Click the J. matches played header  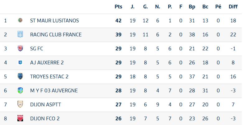point(133,7)
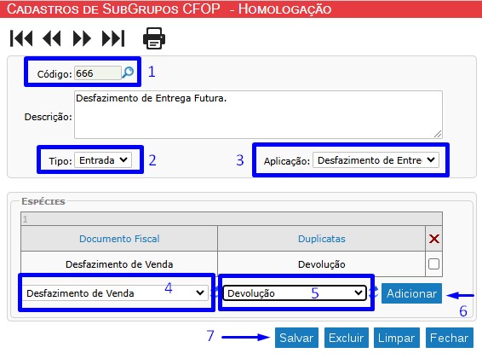The image size is (482, 359).
Task: Click the Excluir button
Action: coord(347,338)
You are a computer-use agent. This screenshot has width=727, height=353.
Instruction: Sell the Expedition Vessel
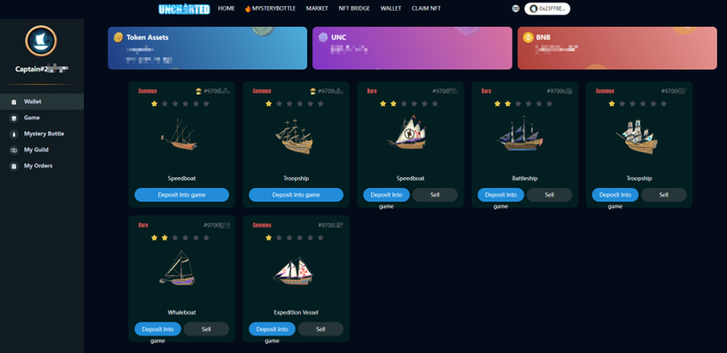(321, 329)
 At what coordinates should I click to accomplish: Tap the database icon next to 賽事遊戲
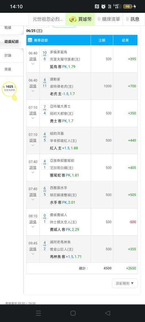[30, 40]

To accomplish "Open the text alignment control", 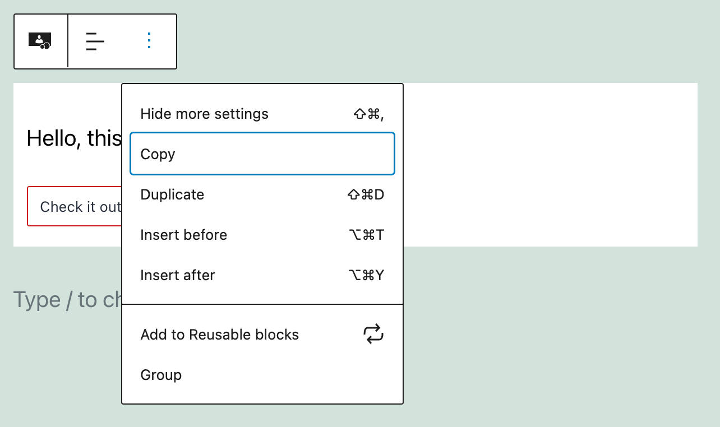I will point(95,41).
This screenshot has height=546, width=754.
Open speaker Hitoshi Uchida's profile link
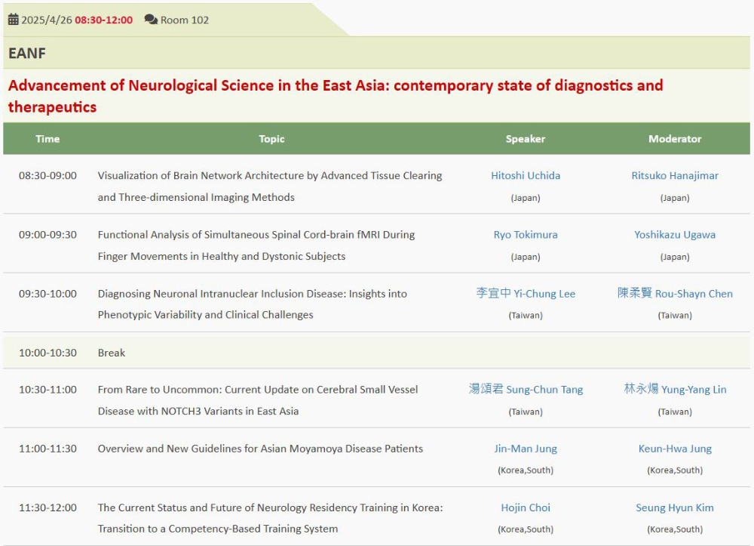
- - - - - - -
ABOUT THIS TASK
Lines holding the string "screenshot": find them in the listing above and copy each one.

SOLVED PROBLEM
You are a computer-use agent. This screenshot has width=727, height=353.
This screenshot has height=546, width=754.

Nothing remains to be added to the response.